Während Theurl und Priddat sich im sowohl als auch verheddern, bezieht Altvater eine klare Position. 

Aufgrund ihres vielschichtigen Charakters ist die Bestimmung dessen, was ein Öffentliches Gut ist, eine Definitionssache, die für Altvater in den öffentlichen Raum gehört. 

Die Erfahrungen mit der Privatisierung der Wasserversorgung sind nicht wirklich ermutigend, wie die taz berichtet. 

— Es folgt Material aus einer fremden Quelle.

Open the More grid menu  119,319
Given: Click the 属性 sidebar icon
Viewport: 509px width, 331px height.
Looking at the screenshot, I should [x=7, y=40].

In seinem Buch Everything for Sale. The Virtues And Limits of Markets argumentierte Robert Kuttner bereits 1999 gegen die schon damals weit um sich greifende Privatisierungswelle: 

Economists have long accepted the proposition that public goods, which are nonrival und nonexcludable, must be provided by government. But the recent swing to extreme conservatism, and the conviction that unleashed market forces can accomplish almost anything, has led to a trivialization of the significance of public goods.  

Ohne sie direkt anzusprechen, weist Kuttner auf die Bedeutung Öffentlicher Güter, wozu für mich auch die Wasserversorgung gehört, für den Zusammenhalt der Gesellschaft hin:

A still broader goal is to vouchsafe the environment to future generations, or to achieve hight living standards at lower overall environmental costs. These are cvic goals that myopic markets cannot identify. So the purpose of public policy in this realm is not just compensate passively for market imperfections, but to ratify public values and stimulate social learning. (ebd.)

Kurzum: Wasser ist ein Öffentliches Gut und keine Handelsware. Die European Citizen´s Initiative liegt daher richtig, wenn sie Wasser zum Grundrecht erklärt.